(Saved entries)

____

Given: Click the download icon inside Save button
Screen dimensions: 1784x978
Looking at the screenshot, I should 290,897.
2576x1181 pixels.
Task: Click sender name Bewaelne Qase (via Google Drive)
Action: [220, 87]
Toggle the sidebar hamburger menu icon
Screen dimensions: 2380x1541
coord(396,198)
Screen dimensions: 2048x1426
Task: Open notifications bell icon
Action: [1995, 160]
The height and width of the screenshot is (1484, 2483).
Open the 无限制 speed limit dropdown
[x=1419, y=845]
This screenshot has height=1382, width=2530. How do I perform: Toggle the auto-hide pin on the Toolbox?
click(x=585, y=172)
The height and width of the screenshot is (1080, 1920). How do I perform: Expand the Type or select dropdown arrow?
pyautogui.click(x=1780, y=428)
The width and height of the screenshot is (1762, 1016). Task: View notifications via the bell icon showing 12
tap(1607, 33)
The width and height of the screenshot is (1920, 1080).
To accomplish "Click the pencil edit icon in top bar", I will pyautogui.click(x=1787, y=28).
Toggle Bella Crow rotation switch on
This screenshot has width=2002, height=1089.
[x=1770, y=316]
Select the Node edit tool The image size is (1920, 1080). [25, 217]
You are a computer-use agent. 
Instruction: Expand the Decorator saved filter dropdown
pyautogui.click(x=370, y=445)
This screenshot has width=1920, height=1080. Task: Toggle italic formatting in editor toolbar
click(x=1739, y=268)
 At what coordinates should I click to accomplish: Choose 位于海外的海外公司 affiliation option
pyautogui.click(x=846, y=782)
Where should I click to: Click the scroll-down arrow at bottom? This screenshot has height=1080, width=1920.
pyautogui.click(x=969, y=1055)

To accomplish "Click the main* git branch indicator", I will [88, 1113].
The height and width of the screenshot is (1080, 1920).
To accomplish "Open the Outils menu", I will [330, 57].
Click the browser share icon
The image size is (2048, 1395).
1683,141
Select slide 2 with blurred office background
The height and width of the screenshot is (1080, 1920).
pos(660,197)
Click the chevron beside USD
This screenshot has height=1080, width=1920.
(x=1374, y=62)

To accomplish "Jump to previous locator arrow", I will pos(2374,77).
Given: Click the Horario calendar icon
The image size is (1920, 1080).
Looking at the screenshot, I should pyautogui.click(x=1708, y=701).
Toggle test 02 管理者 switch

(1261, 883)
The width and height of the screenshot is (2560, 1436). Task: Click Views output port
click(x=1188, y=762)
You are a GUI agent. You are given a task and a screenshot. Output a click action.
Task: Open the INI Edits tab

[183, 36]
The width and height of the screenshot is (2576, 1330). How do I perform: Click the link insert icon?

____

**What is needed**
All the records above need to be transcribed exactly and in full.

**Your solution**
Given: Click the download icon inside Save button
Screen dimensions: 1784x978
Looking at the screenshot, I should 290,897.
2576x1181 pixels.
Task: Click sender name Bewaelne Qase (via Google Drive)
Action: [220, 87]
Toggle the sidebar hamburger menu icon
Screen dimensions: 2380x1541
coord(396,198)
Screen dimensions: 2048x1426
Task: Open notifications bell icon
Action: [1995, 160]
The height and width of the screenshot is (1484, 2483).
Open the 无限制 speed limit dropdown
[x=1419, y=845]
This screenshot has height=1382, width=2530. How do I perform: Toggle the auto-hide pin on the Toolbox?
click(x=585, y=172)
The height and width of the screenshot is (1080, 1920). How do I perform: Expand the Type or select dropdown arrow?
pyautogui.click(x=1780, y=428)
The width and height of the screenshot is (1762, 1016). Task: View notifications via the bell icon showing 12
tap(1607, 33)
The width and height of the screenshot is (1920, 1080).
To accomplish "Click the pencil edit icon in top bar", I will pyautogui.click(x=1787, y=28).
Toggle Bella Crow rotation switch on
This screenshot has width=2002, height=1089.
[x=1770, y=316]
Select the Node edit tool The image size is (1920, 1080). [25, 217]
You are a computer-use agent. 
Instruction: Expand the Decorator saved filter dropdown
pyautogui.click(x=370, y=445)
This screenshot has width=1920, height=1080. Task: Toggle italic formatting in editor toolbar
click(x=1739, y=268)
 At what coordinates should I click to accomplish: Choose 位于海外的海外公司 affiliation option
pyautogui.click(x=846, y=782)
Where should I click to: Click the scroll-down arrow at bottom? This screenshot has height=1080, width=1920.
pyautogui.click(x=969, y=1055)

To accomplish "Click the main* git branch indicator", I will [88, 1113].
The height and width of the screenshot is (1080, 1920).
To accomplish "Open the Outils menu", I will [330, 57].
Click the browser share icon
The image size is (2048, 1395).
1683,141
Select slide 2 with blurred office background
The height and width of the screenshot is (1080, 1920).
pos(660,197)
Click the chevron beside USD
This screenshot has height=1080, width=1920.
(x=1374, y=62)

To accomplish "Jump to previous locator arrow", I will pos(2374,77).
Given: Click the Horario calendar icon
The image size is (1920, 1080).
Looking at the screenshot, I should pyautogui.click(x=1708, y=701).
Toggle test 02 管理者 switch

(1261, 883)
The width and height of the screenshot is (2560, 1436). Task: Click Views output port
click(x=1188, y=762)
You are a GUI agent. You are given a task and a screenshot. Output a click action.
Task: Open the INI Edits tab

[183, 36]
The width and height of the screenshot is (2576, 1330). How do I perform: Click the link insert icon?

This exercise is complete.